The State of OWASP

Michael Coates

Thu, 14th August 2014

Speaker Bio 1:
Michael Coates is the Director of Security Assurance at Mozilla, and serves as chairman of the board of OWASP. Michael holds a M.S. in Computer, Information and Network Security from DePaul University and a B.S in Computer Science from the University of Illinois.

Michael was featured as one of SC Magazine's 2012 Influential IT security minds, and is a frequent speaker at security events including OWASP conferences in the US and Europe, the Dept. of Homeland Security Assurance Forum, the ENISA Summer School and numerous developer and university events.

Michael is also the creator of OWASP AppSensor, a project to create attack-aware applications that leverage real-time detection and response capabilities.

Learning Objectives:

Michael will explain and outline:

  • An introduction to OWASP.
  • OWASP, as an open source organization that is in over 120 countries around the world, has a mission of promoting awareness regarding application security.
  • Learn about free resources and tools from OWASP and how to get involved in the community!

Questions and answers

Max, Concise Courses:
@47 minutes: Does OWASP endorse open source Web App Testing Frameworks?

Michael Coates:
OWASP has traditionally stayed away from doing certifications or endorsing other approaches, and the reason is because we don’t want to give a false sense of security to other approaches. We want people to recognize that there are always shades of grey on ‘how to do security’ and there are a variety of different ways to do it, but we never want to say that, ‘this is the one approach’ and the ‘end all and be all’.

Max, Concise Courses:
@48 minutes: Is OWASP’s primary goal now mobile? That’s where we are all heading, especially firming Android.

Michael Coates:
Yes, mobile is definitely interesting because application security is traditionally accessed via desktops, but just because we are changing the underlying platform and the way we access information, that doesn’t change the threats and risks we are facing, it just changes the device in the users hands. Now, with any architecture you can have a transition from a thin client to a thick client which is what you see in mobile so yes, we will continue being involved in mobile, you’ll see that there are project that we are working on like the OWASP Mobile Top Ten to make sure that we call out what those differences are.

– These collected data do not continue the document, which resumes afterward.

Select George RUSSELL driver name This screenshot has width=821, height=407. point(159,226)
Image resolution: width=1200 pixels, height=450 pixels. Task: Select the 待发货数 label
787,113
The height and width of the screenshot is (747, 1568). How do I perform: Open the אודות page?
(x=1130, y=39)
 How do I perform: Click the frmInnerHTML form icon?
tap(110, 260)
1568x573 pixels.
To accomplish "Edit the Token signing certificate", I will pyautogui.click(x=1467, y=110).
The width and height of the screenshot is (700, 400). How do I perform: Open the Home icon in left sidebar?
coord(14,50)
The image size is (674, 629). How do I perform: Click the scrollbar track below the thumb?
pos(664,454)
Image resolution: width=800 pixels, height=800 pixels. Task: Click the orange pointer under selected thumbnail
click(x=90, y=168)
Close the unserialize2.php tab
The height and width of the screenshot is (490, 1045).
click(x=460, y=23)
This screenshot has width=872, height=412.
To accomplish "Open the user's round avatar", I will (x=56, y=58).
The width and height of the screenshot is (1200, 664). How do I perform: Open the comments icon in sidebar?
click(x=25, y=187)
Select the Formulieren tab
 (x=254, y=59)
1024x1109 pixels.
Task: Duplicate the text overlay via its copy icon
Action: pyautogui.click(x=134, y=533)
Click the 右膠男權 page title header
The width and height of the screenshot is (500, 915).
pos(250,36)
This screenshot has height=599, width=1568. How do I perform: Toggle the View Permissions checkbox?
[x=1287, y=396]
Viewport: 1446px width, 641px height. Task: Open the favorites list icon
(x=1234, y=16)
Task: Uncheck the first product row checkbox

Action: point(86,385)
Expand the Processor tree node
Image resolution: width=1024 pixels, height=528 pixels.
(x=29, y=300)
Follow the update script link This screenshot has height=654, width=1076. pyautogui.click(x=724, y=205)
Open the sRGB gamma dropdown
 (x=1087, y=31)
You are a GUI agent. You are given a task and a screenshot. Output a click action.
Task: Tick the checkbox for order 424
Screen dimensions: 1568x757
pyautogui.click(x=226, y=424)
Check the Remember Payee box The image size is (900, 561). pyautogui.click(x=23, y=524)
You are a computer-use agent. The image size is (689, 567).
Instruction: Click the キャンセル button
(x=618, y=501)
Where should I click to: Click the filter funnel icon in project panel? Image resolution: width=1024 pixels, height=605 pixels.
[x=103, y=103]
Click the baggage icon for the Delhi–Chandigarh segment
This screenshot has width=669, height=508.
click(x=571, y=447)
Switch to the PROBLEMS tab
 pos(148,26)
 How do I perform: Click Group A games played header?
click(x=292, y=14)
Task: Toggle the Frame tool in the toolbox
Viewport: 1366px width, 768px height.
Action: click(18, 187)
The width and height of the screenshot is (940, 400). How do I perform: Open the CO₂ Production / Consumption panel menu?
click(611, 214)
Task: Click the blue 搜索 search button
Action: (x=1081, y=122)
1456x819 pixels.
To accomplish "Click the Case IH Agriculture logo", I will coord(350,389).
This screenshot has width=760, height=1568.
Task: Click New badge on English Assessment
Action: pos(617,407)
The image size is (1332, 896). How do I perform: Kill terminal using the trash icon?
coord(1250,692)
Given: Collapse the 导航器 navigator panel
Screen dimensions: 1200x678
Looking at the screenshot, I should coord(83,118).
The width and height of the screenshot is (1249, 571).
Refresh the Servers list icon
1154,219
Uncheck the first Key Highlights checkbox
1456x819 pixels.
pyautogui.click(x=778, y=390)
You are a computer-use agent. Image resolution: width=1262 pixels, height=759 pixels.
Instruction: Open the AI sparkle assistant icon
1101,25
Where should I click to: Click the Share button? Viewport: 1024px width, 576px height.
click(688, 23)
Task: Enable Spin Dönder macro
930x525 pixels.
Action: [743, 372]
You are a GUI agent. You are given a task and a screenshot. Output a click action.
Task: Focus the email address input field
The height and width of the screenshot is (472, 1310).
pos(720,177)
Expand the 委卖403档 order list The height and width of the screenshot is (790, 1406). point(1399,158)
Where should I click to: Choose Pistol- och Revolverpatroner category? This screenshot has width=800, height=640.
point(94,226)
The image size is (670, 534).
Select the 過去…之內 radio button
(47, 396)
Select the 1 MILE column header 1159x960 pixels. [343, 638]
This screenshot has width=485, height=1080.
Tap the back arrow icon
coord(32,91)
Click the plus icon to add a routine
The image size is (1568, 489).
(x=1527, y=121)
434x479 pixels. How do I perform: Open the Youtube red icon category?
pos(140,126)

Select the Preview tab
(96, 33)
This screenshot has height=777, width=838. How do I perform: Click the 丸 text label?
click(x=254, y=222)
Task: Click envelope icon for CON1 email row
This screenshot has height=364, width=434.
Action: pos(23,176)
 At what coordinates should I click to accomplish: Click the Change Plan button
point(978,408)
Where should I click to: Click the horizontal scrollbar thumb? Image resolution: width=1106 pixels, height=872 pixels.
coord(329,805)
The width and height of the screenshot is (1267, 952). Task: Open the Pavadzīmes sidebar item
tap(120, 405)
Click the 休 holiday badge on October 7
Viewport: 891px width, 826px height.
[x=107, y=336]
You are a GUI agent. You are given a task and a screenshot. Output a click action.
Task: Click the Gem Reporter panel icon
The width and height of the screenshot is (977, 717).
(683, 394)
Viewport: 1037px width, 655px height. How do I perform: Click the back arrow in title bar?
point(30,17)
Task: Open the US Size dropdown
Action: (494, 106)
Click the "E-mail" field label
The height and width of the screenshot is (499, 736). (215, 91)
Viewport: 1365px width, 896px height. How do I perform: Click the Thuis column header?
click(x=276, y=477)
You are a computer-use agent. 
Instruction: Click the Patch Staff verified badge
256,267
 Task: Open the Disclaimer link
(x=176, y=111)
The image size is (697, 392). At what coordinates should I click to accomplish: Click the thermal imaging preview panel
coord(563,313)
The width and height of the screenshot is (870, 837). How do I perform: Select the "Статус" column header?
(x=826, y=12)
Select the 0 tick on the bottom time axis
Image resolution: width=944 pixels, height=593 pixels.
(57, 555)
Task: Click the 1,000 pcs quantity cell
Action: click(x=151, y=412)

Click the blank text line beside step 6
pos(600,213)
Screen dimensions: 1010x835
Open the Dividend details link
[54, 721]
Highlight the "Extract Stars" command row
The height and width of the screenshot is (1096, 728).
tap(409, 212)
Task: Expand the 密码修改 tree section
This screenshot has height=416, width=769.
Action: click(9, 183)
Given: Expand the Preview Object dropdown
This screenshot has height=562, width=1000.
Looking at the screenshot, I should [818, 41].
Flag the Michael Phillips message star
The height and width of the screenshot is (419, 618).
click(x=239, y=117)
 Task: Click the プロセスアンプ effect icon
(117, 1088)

Again, at the same time you see corporations and developers make incorrect assumptions that have plagued us for years; that age-old mindset that if a user can’t do this, or click this in the user UX, then they can’t do it. That fallacy of thinking has plagued us in web-apps for many years and is going to continue to plague us on mobile, so we need to be tackling all the fundamentals and understand what is changing in the mobile space.

Max, Concise Courses:
@49 minutes: What are your thoughts about the IAB (Interactive Advertising Board) being upset about the default Cookie Blocking of Firefox? My take is that it is a bold and welcome move by Mozilla – after all, especially now in the light of the NSA and PRISM Scandal – who likes being followed?

Michael Coates:
Regarding that question, Brendan Eich CTO of Mozilla, posted recently about what we are doing on cookies, and I think that in brief (since this is an item we can cover in more depth in other avenues since I don’t want to take the [discussion] away from OWASP), but to be brief we are looking for the best way to fight for users, users choice and users control and I think our history at Mozilla has shown that.